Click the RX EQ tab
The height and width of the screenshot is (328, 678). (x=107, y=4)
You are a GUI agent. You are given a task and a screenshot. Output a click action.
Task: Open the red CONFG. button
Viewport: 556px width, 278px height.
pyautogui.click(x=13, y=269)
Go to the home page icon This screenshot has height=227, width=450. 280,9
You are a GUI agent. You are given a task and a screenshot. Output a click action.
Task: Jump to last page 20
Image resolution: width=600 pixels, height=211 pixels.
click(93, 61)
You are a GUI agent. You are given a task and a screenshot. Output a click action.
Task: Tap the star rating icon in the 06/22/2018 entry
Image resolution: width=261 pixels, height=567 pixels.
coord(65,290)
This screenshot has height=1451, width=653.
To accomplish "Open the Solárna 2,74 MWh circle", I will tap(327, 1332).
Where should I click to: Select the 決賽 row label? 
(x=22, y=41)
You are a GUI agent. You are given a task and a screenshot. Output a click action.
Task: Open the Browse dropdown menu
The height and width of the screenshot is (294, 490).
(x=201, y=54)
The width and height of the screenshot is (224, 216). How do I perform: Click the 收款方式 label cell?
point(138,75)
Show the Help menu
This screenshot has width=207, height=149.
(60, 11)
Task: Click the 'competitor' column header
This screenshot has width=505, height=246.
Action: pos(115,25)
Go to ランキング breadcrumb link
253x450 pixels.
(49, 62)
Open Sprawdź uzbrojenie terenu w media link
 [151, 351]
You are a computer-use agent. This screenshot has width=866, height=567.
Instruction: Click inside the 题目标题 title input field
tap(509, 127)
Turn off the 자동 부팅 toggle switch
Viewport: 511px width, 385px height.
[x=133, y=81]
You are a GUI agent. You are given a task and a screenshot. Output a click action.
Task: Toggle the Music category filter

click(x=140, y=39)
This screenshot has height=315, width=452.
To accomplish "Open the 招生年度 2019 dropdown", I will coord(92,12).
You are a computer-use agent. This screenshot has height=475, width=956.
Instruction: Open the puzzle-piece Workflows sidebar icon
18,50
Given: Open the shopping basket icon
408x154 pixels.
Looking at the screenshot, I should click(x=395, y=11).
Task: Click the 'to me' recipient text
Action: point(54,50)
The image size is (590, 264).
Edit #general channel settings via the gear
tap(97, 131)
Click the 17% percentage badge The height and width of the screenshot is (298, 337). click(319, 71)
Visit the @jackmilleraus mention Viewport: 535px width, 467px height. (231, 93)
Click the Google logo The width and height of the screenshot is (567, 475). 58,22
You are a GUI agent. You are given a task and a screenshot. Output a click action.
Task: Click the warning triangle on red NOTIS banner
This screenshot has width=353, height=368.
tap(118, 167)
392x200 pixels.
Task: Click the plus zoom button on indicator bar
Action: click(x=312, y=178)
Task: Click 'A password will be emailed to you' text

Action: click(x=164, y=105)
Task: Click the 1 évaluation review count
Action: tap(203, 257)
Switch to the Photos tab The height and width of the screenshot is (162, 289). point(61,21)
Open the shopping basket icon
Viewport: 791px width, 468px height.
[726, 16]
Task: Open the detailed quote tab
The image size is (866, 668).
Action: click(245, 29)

* Required work *
Out of the material above, output word for word the line with "408x154 pixels.", the line with "Click the 17%", and all lines between them, with nothing else.

* Output *
408x154 pixels.
Looking at the screenshot, I should click(x=395, y=11).
Task: Click the 'to me' recipient text
Action: point(54,50)
The image size is (590, 264).
Edit #general channel settings via the gear
tap(97, 131)
Click the 17% percentage badge The height and width of the screenshot is (298, 337). click(319, 71)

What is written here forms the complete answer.